[PATCH v5] powerpc/kdump: Add support for crashkernel CMA reservation

Sourabh Jain sourabhjain at linux.ibm.com
Tue Nov 4 20:34:37 AEDT 2025



On 04/11/25 10:48, Sourabh Jain wrote:
>
>
> On 03/11/25 15:40, Ritesh Harjani (IBM) wrote:
>> Sourabh Jain <sourabhjain at linux.ibm.com> writes:
>>
>>> Commit 35c18f2933c5 ("Add a new optional ",cma" suffix to the
>>> crashkernel= command line option") and commit ab475510e042 ("kdump:
>>> implement reserve_crashkernel_cma") added CMA support for kdump
>>> crashkernel reservation.
>>>
>>> Extend crashkernel CMA reservation support to powerpc.
>>>
>>> The following changes are made to enable CMA reservation on powerpc:
>>>
>>> - Parse and obtain the CMA reservation size along with other 
>>> crashkernel
>>>    parameters
>>> - Call reserve_crashkernel_cma() to allocate the CMA region for kdump
>>> - Include the CMA-reserved ranges in the usable memory ranges for the
>>>    kdump kernel to use.
>>> - Exclude the CMA-reserved ranges from the crash kernel memory to
>>>    prevent them from being exported through /proc/vmcore.
>>>
>>> With the introduction of the CMA crashkernel regions,
>>> crash_exclude_mem_range() needs to be called multiple times to exclude
>>> both crashk_res and crashk_cma_ranges from the crash memory ranges.
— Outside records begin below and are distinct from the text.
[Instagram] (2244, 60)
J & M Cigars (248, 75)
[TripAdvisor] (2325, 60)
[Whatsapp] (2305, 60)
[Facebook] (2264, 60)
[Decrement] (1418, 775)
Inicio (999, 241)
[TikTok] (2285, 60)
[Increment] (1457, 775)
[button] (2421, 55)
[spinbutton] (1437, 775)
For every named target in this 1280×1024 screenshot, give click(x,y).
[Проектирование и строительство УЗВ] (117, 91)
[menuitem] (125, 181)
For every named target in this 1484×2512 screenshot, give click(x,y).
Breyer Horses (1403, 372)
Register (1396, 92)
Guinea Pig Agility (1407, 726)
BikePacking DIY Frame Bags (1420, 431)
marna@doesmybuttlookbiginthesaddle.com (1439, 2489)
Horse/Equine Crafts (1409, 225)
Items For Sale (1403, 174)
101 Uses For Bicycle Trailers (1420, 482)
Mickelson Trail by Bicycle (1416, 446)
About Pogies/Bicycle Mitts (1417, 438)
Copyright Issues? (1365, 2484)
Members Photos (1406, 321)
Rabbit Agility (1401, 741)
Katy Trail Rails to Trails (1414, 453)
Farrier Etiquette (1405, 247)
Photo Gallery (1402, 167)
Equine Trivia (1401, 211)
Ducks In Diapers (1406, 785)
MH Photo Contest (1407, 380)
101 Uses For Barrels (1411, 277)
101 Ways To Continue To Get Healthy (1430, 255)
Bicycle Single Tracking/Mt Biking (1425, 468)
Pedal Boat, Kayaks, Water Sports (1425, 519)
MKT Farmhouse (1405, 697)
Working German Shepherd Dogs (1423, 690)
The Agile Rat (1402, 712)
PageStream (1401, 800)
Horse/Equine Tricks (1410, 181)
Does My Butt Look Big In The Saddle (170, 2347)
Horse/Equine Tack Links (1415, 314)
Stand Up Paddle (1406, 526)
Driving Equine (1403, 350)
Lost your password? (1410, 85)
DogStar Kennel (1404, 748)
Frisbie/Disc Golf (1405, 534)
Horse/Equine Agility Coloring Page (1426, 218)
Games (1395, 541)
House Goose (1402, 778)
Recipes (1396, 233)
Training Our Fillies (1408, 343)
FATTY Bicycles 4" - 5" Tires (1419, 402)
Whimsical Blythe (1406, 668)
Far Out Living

To
>>> avoid repetitive logic for validating mem_ranges size and handling
>>> reallocation when required, this functionality is moved to a new 
>>> wrapper
>>> function crash_exclude_mem_range_guarded().
>>>
>>> To ensure proper CMA reservation, reserve_crashkernel_cma() is called
>>> after pageblock_order is initialized.
>>>
>>> Update kernel-parameters.txt to document CMA support for crashkernel on
>>> powerpc architecture.
>>>
>>> Cc: Baoquan he <bhe at redhat.com>
>>> Cc: Jiri Bohac <jbohac at suse.cz>
>>> Cc: Hari Bathini <hbathini at linux.ibm.com>
>>> Cc: Madhavan Srinivasan <maddy at linux.ibm.com>
>>> Cc: Mahesh Salgaonkar <mahesh at linux.ibm.com>
>>> Cc: Michael Ellerman <mpe at ellerman.id.au>
>>> Cc: Ritesh Harjani (IBM) <ritesh.list at gmail.com>
>>> Cc: Shivang Upadhyay <shivangu at linux.ibm.com>
>>> Cc: kexec at lists.infradead.org
>>> Signed-off-by: Sourabh Jain <sourabhjain at linux.ibm.com>
>>> ---
>>> Changlog:
>>>
>>> v3 -> v4
>>>   - Removed repeated initialization to tmem in
>>>     crash_exclude_mem_range_guarded()
>>>   - Call crash_exclude_mem_range() with right crashk ranges
>>>
>>> v4 -> v5:
>>>   - Document CMA-based crashkernel support for ppc64 in 
>>> kernel-parameters.txt
>>> ---
>>>   .../admin-guide/kernel-parameters.txt         |  2 +-
>>>   arch/powerpc/include/asm/kexec.h              |  2 +
>>>   arch/powerpc/kernel/setup-common.c            |  4 +-
>>>   arch/powerpc/kexec/core.c                     | 10 ++++-
>>>   arch/powerpc/kexec/ranges.c                   | 43 
>>> ++++++++++++++-----
>>>   5 files changed, 47 insertions(+), 14 deletions(-)
>>>
>>> diff --git a/Documentation/admin-guide/kernel-parameters.txt 
>>> b/Documentation/admin-guide/kernel-parameters.txt
>>> index 6c42061ca20e..0f386b546cec 100644
>>> --- a/Documentation/admin-guide/kernel-parameters.txt
>>> +++ b/Documentation/admin-guide/kernel-parameters.txt
>>> @@ -1013,7 +1013,7 @@
>>>               It will be ignored when crashkernel=X,high is not used
>>>               or memory reserved is below 4G.
>>>       crashkernel=size[KMG],cma
>>> -            [KNL, X86] Reserve additional crash kernel memory from
>>> +            [KNL, X86, ppc64] Reserve additional crash kernel 
>>> memory from
>> Shouldn't this be PPC and not ppc64?
>>
>> If I see the crash_dump support...
>>
>> config ARCH_SUPPORTS_CRASH_DUMP
>>     def_bool PPC64 || PPC_BOOK3S_32 || PPC_85xx || (44x && !SMP)
>>
>> The changes below aren't specific to ppc64 correct?
>
> The thing is this feature is only supported with KEXEC_FILE and which 
> only supported on PPC64:
>
> config ARCH_SUPPORTS_KEXEC_FILE
>     def_bool PPC64
>
> Hence I kept it as ppc64.
>
> I think I should update that in the commit message.
>
> Also do you think is it good to restrict this feature to KEXEC_FILE?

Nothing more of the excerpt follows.